Voyage musical à quatre voix

Henri Agnel ensemble – Los Kaminos

Henri Agnel, compositeur, musicien, chercheur et voyageur, travaille depuis 35 ans sur les instruments à cordes, en particulier de la famille des cistres et oud (luth arabe), instruments omniprésents du moyen âge jusqu’au XVIIIe siècle dans les cultures européennes et méditerranéennes. Sa rencontre avec le maître irakien du oud Mounir Bachir ou le percussionniste Djamchid Chemirani, le fait devenir un passionnant messager des musiques traditionnelles orientales, et inscrit son itinéraire de compositeur dans les traditions et modernités de la Méditerranée. Sa carrière de concertiste classique et contemporain à la guitare et à la mandoline le voit croiser l’ensemble « Musique Vivante » composé entre autre de musiciens comme Jean-Pierre Drouet, Michel Portal, Jean-François Jenny-Clarke ou Georges Aperghis. C’est ainsi qu’il participe à de nombreuses créations contemporaines et que plusieurs œuvres sont composées pour et par lui.
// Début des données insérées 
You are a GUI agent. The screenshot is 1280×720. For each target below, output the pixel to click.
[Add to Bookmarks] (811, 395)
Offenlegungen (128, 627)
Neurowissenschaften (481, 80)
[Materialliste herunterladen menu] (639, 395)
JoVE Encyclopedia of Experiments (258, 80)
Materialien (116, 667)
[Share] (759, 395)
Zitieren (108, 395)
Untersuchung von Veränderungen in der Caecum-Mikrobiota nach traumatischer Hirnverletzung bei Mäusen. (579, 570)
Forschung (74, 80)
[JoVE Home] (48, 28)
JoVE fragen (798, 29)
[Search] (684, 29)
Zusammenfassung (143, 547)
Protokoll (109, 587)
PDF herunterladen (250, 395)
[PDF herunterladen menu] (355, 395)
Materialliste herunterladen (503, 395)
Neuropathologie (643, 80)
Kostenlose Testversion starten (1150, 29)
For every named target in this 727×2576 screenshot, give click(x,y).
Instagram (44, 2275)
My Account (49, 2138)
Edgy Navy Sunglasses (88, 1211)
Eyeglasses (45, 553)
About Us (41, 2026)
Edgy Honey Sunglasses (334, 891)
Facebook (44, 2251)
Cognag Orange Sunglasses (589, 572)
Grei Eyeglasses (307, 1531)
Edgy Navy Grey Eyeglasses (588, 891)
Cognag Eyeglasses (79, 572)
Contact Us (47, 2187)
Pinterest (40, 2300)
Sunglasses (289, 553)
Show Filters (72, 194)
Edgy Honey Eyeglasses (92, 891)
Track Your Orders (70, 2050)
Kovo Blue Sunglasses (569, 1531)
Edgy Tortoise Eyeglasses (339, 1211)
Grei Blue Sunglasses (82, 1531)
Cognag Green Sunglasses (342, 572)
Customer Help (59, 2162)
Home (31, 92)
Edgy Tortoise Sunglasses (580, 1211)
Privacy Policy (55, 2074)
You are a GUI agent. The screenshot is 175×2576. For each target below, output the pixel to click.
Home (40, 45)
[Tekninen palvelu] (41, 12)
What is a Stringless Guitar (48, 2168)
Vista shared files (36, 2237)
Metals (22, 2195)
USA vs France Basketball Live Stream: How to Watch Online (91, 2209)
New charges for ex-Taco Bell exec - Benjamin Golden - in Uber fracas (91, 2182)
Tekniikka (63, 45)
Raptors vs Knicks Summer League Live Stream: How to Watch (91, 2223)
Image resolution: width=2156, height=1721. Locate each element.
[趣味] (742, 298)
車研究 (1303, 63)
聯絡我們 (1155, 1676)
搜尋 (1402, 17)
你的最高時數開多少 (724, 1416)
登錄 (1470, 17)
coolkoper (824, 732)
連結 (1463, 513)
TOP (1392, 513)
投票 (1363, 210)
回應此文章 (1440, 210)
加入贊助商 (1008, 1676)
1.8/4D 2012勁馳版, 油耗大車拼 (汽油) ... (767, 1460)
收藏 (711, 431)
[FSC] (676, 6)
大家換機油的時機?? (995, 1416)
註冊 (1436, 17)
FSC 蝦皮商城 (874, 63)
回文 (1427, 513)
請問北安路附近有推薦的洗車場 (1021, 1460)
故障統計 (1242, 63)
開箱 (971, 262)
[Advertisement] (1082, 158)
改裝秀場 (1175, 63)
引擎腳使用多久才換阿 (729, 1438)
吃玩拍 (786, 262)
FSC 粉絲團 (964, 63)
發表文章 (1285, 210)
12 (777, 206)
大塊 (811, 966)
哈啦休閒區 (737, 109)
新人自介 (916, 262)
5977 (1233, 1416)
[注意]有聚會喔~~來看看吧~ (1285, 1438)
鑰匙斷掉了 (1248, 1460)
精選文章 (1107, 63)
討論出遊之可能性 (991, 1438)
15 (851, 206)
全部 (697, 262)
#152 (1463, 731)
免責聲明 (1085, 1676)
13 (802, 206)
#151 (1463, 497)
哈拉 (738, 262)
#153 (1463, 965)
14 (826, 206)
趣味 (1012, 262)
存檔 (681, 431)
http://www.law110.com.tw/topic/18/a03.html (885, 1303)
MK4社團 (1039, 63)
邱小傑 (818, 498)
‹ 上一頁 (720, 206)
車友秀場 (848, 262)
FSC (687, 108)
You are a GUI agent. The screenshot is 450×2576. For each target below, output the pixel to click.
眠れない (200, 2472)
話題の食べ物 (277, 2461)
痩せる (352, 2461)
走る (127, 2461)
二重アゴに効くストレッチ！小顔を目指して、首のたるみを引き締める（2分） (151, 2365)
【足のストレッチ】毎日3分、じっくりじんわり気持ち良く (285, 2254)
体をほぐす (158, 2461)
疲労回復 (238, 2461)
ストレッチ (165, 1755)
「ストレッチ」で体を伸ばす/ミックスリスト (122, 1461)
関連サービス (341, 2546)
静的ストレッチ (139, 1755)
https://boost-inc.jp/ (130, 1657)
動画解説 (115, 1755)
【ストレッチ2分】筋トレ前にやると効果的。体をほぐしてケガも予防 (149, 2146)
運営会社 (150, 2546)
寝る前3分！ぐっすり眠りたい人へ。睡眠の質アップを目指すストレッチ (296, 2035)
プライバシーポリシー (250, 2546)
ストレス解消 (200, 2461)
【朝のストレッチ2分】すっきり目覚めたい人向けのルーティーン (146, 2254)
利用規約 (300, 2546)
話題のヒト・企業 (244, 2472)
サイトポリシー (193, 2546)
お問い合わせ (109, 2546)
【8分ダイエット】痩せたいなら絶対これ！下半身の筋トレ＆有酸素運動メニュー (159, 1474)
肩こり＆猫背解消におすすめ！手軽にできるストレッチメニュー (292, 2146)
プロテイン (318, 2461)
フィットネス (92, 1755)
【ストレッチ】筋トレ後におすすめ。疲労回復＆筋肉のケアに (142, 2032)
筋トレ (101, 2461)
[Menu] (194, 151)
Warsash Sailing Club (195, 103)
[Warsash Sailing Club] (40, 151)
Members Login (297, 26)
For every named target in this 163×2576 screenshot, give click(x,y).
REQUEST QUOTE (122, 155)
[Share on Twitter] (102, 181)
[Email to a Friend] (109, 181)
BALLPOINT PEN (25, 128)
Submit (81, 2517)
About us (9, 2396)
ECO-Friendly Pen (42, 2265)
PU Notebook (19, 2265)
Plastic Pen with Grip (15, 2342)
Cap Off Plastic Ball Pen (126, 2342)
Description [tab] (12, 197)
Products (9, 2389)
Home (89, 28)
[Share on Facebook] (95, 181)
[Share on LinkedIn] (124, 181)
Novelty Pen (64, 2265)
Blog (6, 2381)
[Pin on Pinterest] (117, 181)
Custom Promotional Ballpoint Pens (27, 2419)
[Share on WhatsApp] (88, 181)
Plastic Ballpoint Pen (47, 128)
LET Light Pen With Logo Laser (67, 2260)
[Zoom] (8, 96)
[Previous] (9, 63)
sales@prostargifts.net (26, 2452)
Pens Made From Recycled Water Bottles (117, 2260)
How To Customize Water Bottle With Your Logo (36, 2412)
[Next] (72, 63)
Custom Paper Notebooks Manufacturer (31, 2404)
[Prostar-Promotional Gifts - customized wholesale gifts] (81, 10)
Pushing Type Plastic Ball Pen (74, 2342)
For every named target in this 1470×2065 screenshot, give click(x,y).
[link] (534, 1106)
Son dernier disque «Los Kaminos» («Les Chemins» en judéo-espagnol), sorti chez « Accords croisés » et qu’il réalise avec son ensemble, nous invite à un voyage musical et poétique à travers les chemins de la musique judéo-espagnole : de l’Espagne au Maroc, de la Turquie jusqu’aux Balkans. Henri Agnel s’entoure de deux chanteuses bulgares: Milena Jeliazkova (soprano) et Milena Roudeva (alto-barytone) qui font partie du collectif «Balkanes» et qui apportent au recueil par leurs couleurs vocales une teinte belle et mystérieuse, et de son fils Idris percussionniste qui porte l’ensemble par des rythmiques vives et incarnées.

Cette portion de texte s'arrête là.